«Она бедная сидела в кресле и плакала. Мне и теперь еще так жалко, когда вспоминаю ее, бедную, убитую горем, несчастную, с опущенной головой, с лентой в волосах и челкой, которая тогда входила в моду», – вспоминал непосредственный свидетель происходившего Аарон Штейнберг.
Литературный крах и скандал
Литературный крах и скандал
Бердяевский отклик на книгу Розанова интересен еще и тем, что некоторое время спустя Николай Александрович написал статью «Темное вино», посвященную отставке обер-прокурора Синода, известного московского славянофила Александра Дмитриевича Самарина, которая случилась ранней осенью 1915 года и приписывалась не кому-нибудь, а Григорию Ефимовичу Распутину, якобы имевшему безграничное влияние на царицу. В действительности и у влияния этого были свои границы, и уход Самарина был вызван совсем другими причинами[101], но Бердяев, как и подавляющее большинство его современников, был убежден в «распутинском следе» и писал об опасности «распутинщины» (не называя ее виновника по имени) примерно теми же словами, что писал он и о вреде «розановщины»: «Для России представляет большую опасность увлечение органически-народными идеалами, идеализацией старой русской стихийности, старого русского уклада народной жизни, упоенного натуральными свойствами русского характера. Такая идеализация имеет фатальный уклон в сторону реакционного мракобесия. Мистике народной стихии должна быть противопоставлена мистика духа, проходящего через культуру. Пьяной и темной дикости в России должна быть противопоставлена воля к культуре, к самодисциплине, к оформлению стихии мужественным сознанием. Мистика должна войти в глубь духа, как то и было у всех великих мистиков. В русской стихии есть вражда к культуре. И вражда эта получила у нас разные формы идеологических оправданий. Эти идеологические оправдания часто бывали фальшивыми. Но одно верно. Подлинно есть в русском духе устремленность к крайнему и предельному. А путь культуры – средний путь. И для судьбы России самый жизненный вопрос – сумеет ли она себя дисциплинировать для культуры, сохранив все свое своеобразие, всю независимость своего духа».
Таким образом, связь Розанова с Распутиным в глазах философа становилась не просто отчетливой, а делалась неким зловещим символом темных сторон национальной жизни в России, которой грозило на одном краю «вечно-бабье» (Розанов), а на другом «хлыстовско-языческое» (Распутин) начало, противоположное мужественному, срединно-царскому и христианскому пути.

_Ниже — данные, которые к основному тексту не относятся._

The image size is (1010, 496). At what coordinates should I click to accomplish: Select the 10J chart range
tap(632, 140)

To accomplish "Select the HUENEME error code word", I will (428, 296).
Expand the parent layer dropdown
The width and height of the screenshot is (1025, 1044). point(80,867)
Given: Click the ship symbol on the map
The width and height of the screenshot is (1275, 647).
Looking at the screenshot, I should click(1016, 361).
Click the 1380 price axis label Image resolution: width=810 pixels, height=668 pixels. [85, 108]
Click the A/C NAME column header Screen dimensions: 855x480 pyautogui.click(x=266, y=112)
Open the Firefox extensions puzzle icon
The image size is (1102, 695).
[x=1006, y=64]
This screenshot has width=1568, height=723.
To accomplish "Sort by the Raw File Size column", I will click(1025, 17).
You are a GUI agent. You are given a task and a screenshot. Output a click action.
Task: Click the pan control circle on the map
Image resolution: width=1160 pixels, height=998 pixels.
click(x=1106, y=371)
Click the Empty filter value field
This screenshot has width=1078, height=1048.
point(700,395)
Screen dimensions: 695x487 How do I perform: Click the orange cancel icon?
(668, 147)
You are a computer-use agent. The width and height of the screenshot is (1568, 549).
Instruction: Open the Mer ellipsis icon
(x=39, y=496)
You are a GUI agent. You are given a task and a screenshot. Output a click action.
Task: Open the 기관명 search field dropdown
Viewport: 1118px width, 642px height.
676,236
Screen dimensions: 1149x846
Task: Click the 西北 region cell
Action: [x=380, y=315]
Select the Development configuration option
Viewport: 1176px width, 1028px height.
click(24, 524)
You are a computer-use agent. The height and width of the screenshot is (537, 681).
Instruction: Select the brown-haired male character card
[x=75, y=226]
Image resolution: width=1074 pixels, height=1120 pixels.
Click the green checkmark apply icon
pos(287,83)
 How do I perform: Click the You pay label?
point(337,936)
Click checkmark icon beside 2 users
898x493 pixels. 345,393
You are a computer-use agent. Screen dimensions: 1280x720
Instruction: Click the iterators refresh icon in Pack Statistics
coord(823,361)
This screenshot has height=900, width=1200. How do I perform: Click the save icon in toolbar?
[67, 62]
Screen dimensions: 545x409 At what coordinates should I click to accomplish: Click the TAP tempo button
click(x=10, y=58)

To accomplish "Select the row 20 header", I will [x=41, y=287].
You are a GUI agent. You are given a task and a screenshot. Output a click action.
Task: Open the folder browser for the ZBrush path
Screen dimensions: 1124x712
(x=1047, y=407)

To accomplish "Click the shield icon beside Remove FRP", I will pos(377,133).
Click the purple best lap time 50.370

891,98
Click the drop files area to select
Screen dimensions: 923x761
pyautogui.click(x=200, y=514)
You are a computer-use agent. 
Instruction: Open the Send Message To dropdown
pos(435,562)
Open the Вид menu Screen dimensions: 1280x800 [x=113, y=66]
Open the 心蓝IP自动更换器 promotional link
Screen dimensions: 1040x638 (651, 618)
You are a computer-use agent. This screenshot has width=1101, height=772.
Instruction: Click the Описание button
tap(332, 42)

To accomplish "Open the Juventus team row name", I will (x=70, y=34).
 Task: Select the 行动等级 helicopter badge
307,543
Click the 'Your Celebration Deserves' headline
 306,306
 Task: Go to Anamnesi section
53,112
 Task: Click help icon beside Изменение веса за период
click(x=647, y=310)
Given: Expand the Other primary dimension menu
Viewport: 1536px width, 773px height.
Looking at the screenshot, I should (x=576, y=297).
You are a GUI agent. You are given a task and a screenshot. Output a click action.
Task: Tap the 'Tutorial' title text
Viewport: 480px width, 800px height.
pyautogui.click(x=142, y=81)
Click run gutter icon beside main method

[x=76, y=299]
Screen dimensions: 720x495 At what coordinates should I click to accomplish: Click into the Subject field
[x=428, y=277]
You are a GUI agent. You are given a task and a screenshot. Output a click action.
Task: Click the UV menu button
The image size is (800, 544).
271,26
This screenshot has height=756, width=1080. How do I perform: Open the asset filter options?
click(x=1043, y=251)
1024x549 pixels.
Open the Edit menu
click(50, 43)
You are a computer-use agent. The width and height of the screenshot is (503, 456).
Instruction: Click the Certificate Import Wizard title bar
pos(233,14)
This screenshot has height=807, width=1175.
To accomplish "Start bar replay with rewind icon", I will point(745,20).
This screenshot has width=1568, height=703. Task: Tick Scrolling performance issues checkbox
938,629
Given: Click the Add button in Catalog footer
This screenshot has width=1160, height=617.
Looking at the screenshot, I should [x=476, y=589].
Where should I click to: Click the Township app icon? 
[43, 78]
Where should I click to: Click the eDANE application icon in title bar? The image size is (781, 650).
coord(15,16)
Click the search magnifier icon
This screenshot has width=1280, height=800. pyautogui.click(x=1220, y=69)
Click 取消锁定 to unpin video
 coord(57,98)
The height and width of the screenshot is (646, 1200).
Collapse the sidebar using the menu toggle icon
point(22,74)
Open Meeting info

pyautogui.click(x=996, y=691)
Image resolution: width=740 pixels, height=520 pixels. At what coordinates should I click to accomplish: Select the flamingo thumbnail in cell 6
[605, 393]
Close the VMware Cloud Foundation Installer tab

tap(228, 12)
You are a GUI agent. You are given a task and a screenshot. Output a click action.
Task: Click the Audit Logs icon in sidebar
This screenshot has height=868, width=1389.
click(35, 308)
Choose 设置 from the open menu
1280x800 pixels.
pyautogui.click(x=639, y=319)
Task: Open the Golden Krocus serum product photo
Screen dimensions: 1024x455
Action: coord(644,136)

Тут вот какая штука. С Бердяевым можно соглашаться или нет, можно самого его критиковать за индивидуализм и какой-то нерусский иногда рационализм, обзывать «белибердяевым», можно увидеть в его статье о Розанове переклички с Чуковским, который, как мы помним, тоже укорял В. В. за то, что он лишь из «своего угла» любит революцию, наконец, можно и нужно увидеть очевидную полемику с новыми славянофилами, поднявшими книгу Розанова на щит, что Бердяева крайне возмутило, однако нельзя не признать одной вещи. Розановского победного патриотизма хватило ненадолго, и довольно скоро В. В. сам разочаровался в том, что так страстно проповедовал, и спасовал перед немцами.